Under no circumstances alter the records; copy each one exactly.
GIVEN ENTRIES Start Marker
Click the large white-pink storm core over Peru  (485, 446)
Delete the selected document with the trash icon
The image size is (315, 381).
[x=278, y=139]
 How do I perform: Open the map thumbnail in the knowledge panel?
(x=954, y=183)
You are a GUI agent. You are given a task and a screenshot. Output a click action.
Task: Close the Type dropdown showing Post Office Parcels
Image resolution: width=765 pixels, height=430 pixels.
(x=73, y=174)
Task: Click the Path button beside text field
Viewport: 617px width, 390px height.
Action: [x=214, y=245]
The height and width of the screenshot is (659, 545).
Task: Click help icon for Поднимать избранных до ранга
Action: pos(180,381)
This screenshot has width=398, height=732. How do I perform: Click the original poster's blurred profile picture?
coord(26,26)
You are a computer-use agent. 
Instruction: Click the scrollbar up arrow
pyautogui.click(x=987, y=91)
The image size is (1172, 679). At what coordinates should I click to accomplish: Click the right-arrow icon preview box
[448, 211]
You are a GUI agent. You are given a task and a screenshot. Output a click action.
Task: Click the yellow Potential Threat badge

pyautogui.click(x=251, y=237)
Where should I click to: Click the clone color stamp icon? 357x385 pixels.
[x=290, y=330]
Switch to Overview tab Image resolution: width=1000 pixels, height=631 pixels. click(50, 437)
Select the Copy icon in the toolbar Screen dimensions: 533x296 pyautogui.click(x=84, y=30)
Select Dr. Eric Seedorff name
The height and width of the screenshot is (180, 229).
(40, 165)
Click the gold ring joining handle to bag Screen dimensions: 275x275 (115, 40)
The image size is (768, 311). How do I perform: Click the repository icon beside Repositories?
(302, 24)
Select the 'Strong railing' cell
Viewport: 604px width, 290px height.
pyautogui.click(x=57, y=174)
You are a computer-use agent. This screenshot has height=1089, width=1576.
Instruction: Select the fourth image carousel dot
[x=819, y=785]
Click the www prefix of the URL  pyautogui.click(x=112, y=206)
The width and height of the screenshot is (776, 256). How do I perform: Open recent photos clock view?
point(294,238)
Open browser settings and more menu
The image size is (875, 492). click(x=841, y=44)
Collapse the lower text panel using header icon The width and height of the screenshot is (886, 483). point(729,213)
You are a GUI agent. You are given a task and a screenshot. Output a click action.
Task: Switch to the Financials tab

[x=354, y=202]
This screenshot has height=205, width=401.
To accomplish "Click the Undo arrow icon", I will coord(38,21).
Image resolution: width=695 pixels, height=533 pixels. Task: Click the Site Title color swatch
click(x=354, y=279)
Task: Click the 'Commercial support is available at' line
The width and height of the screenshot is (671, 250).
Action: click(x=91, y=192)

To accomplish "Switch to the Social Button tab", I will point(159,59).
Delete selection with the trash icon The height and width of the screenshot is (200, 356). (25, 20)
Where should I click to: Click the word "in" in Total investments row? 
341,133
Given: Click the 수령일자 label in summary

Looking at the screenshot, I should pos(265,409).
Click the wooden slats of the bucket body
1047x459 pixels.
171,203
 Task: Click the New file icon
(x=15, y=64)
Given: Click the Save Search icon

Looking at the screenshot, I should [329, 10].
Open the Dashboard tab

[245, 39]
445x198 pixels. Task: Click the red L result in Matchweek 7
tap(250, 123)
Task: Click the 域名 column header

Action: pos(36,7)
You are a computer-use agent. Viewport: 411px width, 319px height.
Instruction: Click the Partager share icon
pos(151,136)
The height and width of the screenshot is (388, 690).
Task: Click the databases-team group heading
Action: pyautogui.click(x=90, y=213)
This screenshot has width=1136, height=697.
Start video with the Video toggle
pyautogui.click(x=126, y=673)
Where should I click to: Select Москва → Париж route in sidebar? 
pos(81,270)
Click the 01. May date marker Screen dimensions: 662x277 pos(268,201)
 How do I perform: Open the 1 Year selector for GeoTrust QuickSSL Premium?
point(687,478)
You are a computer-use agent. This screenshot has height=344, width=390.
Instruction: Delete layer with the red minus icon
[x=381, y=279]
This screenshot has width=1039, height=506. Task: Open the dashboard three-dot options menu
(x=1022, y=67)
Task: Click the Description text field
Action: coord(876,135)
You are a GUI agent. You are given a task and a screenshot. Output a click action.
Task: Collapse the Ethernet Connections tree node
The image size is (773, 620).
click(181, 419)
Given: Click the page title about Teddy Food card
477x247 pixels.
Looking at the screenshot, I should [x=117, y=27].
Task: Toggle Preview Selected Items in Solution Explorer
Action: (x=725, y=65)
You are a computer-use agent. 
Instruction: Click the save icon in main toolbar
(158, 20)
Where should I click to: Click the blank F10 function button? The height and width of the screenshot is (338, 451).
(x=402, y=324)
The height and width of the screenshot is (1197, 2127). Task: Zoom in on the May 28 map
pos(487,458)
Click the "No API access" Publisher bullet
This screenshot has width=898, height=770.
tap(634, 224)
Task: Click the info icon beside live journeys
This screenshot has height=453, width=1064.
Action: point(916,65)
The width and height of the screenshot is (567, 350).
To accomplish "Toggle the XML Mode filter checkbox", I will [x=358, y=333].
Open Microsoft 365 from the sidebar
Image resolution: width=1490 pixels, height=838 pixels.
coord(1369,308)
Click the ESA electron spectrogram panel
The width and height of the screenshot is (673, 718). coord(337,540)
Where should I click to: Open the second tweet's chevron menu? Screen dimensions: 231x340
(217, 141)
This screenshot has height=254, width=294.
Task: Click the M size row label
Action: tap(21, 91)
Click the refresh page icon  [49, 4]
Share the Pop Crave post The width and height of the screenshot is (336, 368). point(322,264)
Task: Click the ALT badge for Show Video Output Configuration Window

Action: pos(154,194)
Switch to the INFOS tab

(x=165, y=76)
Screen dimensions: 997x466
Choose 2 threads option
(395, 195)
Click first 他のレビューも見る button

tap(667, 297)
GIVEN ENTRIES End Marker
▶ FINISHED EXERCISE
Click the large white-pink storm core over Peru  (485, 446)
Delete the selected document with the trash icon
The image size is (315, 381).
[x=278, y=139]
 How do I perform: Open the map thumbnail in the knowledge panel?
(x=954, y=183)
You are a GUI agent. You are given a task and a screenshot. Output a click action.
Task: Close the Type dropdown showing Post Office Parcels
Image resolution: width=765 pixels, height=430 pixels.
(x=73, y=174)
Task: Click the Path button beside text field
Viewport: 617px width, 390px height.
Action: [x=214, y=245]
The height and width of the screenshot is (659, 545).
Task: Click help icon for Поднимать избранных до ранга
Action: pos(180,381)
This screenshot has width=398, height=732. How do I perform: Click the original poster's blurred profile picture?
coord(26,26)
You are a computer-use agent. 
Instruction: Click the scrollbar up arrow
pyautogui.click(x=987, y=91)
The image size is (1172, 679). At what coordinates should I click to accomplish: Click the right-arrow icon preview box
[448, 211]
You are a GUI agent. You are given a task and a screenshot. Output a click action.
Task: Click the yellow Potential Threat badge

pyautogui.click(x=251, y=237)
Where should I click to: Click the clone color stamp icon? 357x385 pixels.
[x=290, y=330]
Switch to Overview tab Image resolution: width=1000 pixels, height=631 pixels. click(50, 437)
Select the Copy icon in the toolbar Screen dimensions: 533x296 pyautogui.click(x=84, y=30)
Select Dr. Eric Seedorff name
The height and width of the screenshot is (180, 229).
(40, 165)
Click the gold ring joining handle to bag Screen dimensions: 275x275 (115, 40)
The image size is (768, 311). How do I perform: Click the repository icon beside Repositories?
(302, 24)
Select the 'Strong railing' cell
Viewport: 604px width, 290px height.
pyautogui.click(x=57, y=174)
You are a computer-use agent. This screenshot has height=1089, width=1576.
Instruction: Select the fourth image carousel dot
[x=819, y=785]
Click the www prefix of the URL  pyautogui.click(x=112, y=206)
The width and height of the screenshot is (776, 256). How do I perform: Open recent photos clock view?
point(294,238)
Open browser settings and more menu
The image size is (875, 492). click(x=841, y=44)
Collapse the lower text panel using header icon The width and height of the screenshot is (886, 483). point(729,213)
You are a GUI agent. You are given a task and a screenshot. Output a click action.
Task: Switch to the Financials tab

[x=354, y=202]
This screenshot has height=205, width=401.
To accomplish "Click the Undo arrow icon", I will coord(38,21).
Image resolution: width=695 pixels, height=533 pixels. Task: Click the Site Title color swatch
click(x=354, y=279)
Task: Click the 'Commercial support is available at' line
The width and height of the screenshot is (671, 250).
Action: click(x=91, y=192)

To accomplish "Switch to the Social Button tab", I will point(159,59).
Delete selection with the trash icon The height and width of the screenshot is (200, 356). (25, 20)
Where should I click to: Click the word "in" in Total investments row? 
341,133
Given: Click the 수령일자 label in summary

Looking at the screenshot, I should pos(265,409).
Click the wooden slats of the bucket body
1047x459 pixels.
171,203
 Task: Click the New file icon
(x=15, y=64)
Given: Click the Save Search icon

Looking at the screenshot, I should [329, 10].
Open the Dashboard tab

[245, 39]
445x198 pixels. Task: Click the red L result in Matchweek 7
tap(250, 123)
Task: Click the 域名 column header

Action: pos(36,7)
You are a computer-use agent. Viewport: 411px width, 319px height.
Instruction: Click the Partager share icon
pos(151,136)
The height and width of the screenshot is (388, 690).
Task: Click the databases-team group heading
Action: pyautogui.click(x=90, y=213)
This screenshot has width=1136, height=697.
Start video with the Video toggle
pyautogui.click(x=126, y=673)
Where should I click to: Select Москва → Париж route in sidebar? 
pos(81,270)
Click the 01. May date marker Screen dimensions: 662x277 pos(268,201)
 How do I perform: Open the 1 Year selector for GeoTrust QuickSSL Premium?
point(687,478)
You are a computer-use agent. This screenshot has height=344, width=390.
Instruction: Delete layer with the red minus icon
[x=381, y=279]
This screenshot has width=1039, height=506. Task: Open the dashboard three-dot options menu
(x=1022, y=67)
Task: Click the Description text field
Action: coord(876,135)
You are a GUI agent. You are given a task and a screenshot. Output a click action.
Task: Collapse the Ethernet Connections tree node
The image size is (773, 620).
click(181, 419)
Given: Click the page title about Teddy Food card
477x247 pixels.
Looking at the screenshot, I should [x=117, y=27].
Task: Toggle Preview Selected Items in Solution Explorer
Action: (x=725, y=65)
You are a computer-use agent. 
Instruction: Click the save icon in main toolbar
(158, 20)
Where should I click to: Click the blank F10 function button? The height and width of the screenshot is (338, 451).
(x=402, y=324)
The height and width of the screenshot is (1197, 2127). Task: Zoom in on the May 28 map
pos(487,458)
Click the "No API access" Publisher bullet
This screenshot has width=898, height=770.
tap(634, 224)
Task: Click the info icon beside live journeys
This screenshot has height=453, width=1064.
Action: point(916,65)
The width and height of the screenshot is (567, 350).
To accomplish "Toggle the XML Mode filter checkbox", I will [x=358, y=333].
Open Microsoft 365 from the sidebar
Image resolution: width=1490 pixels, height=838 pixels.
coord(1369,308)
Click the ESA electron spectrogram panel
The width and height of the screenshot is (673, 718). coord(337,540)
Where should I click to: Open the second tweet's chevron menu? Screen dimensions: 231x340
(217, 141)
This screenshot has height=254, width=294.
Task: Click the M size row label
Action: tap(21, 91)
Click the refresh page icon  [49, 4]
Share the Pop Crave post The width and height of the screenshot is (336, 368). point(322,264)
Task: Click the ALT badge for Show Video Output Configuration Window

Action: pos(154,194)
Switch to the INFOS tab

(x=165, y=76)
Screen dimensions: 997x466
Choose 2 threads option
(395, 195)
Click first 他のレビューも見る button

tap(667, 297)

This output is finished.